Monday, August 1, 2011

Name That Audience 8

Can you name the moment of audiencing depicted below?


It's Albert Finney, playing plastic surgeon Larry Roberts, in the film Looker (1981). This Michael Crichton movie was a wild ride in 1981, featuring a mix of gratuitous nudity, cheesy acting, and ethical questions about plastic surgery, the digitization of humans, and audience manipulation. In this scene, Roberts, as a guest of the evil genius John Reston (played by James Coburn), is experiencing a fictional device that measures eye movements in relation to a television advertisement.

I thought of the film again for the first time in at least decade when a student of mine, Ian Storm Taylor, mentioned similar ways in which designers can monitor user interaction on web sites by counting and aggregating keyboard clicks.

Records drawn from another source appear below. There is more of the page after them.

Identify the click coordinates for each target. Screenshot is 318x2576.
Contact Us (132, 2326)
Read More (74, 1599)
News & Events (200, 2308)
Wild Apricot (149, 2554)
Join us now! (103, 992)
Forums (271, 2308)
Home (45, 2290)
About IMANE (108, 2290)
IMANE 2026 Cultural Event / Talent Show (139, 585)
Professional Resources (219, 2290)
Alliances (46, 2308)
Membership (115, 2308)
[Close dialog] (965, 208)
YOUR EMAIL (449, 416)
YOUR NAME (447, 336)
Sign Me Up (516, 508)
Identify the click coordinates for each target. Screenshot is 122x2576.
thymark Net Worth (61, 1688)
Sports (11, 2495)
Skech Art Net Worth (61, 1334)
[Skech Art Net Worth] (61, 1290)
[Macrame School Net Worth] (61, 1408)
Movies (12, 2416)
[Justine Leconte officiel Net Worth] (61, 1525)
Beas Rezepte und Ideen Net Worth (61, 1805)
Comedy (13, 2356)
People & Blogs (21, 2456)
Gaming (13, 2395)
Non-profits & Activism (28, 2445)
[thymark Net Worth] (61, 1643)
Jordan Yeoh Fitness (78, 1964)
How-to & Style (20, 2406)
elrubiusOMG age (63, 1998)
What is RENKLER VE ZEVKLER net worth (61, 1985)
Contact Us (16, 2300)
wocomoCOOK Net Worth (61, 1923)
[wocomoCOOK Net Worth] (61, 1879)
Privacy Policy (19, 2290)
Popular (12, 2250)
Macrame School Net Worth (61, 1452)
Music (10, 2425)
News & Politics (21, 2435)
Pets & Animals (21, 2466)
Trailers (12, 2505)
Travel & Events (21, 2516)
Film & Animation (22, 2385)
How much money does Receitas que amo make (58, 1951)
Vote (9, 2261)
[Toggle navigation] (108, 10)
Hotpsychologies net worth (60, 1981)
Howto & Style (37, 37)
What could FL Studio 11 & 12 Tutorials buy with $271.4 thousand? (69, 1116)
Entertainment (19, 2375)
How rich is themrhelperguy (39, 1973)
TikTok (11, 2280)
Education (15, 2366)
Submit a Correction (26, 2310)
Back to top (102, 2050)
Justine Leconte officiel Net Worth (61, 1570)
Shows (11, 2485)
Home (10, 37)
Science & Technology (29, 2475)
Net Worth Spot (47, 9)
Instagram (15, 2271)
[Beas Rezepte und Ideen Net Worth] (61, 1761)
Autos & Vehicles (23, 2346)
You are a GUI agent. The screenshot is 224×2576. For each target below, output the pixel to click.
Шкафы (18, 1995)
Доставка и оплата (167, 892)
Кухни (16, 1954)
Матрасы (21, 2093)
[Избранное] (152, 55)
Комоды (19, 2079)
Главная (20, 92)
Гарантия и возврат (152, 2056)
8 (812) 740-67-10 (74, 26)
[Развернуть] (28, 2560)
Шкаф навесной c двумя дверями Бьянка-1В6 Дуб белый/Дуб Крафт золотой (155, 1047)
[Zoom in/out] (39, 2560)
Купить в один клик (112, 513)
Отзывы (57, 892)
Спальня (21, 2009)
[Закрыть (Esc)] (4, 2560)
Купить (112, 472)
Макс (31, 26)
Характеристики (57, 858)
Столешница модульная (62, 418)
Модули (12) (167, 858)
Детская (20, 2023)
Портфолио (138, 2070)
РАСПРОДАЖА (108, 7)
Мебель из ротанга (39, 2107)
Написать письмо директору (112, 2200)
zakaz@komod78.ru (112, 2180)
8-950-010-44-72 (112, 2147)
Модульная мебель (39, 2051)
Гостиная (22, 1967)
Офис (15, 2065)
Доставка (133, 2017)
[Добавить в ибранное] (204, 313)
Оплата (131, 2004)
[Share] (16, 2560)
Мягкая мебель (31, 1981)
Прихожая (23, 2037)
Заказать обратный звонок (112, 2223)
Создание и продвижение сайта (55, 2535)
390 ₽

As a humanities field that grew out of interest in reading, viewing, and listening, reception studies does not tend to deal with advertising research in a sustained way. But that doesn't mean that "reception study" is not going on elsewhere. Most fascinating to me (probably because I know very little about it) is the field of eye tracking and its off-shoot, attention tracking. Measuring attention has obvious uses for commercial companies trying to display, entice, and sell their products. While this may seem a little Big Brother-ish, some have argued that it might also have more benign uses, such as improving personal health, assisting the disabled, increasing options in physical therapy or sports training.

All this makes me think about the tracking of other senses (can they do this for hearing? for smell?) and how "tracking," in itself, is an interesting way to abstractly represent the dynamics of engaging with a performance or text. Quantitative analysis (along with mapping, graphing, and other visual aggregations of data) has been used in audience studies before, of course, but with much controversy. And the current blow-up over the Stanford Literary Lab and its notion of "distant reading" has done little to mollify the critics of such an approach. But as another way of conceiving audience research in the humanities, I still find it intriguing--both as a tool for thinking and also for the broader insight it might offer about conceptions of audiencing over time. After all, the very "objectification of the senses" emphasized by such technology is an important and rather recent intellectual development (growing out of the scientific thinking of the early- to mid-19th century), shaping how modern audiences have understood, and sought to control, their engagement with performance.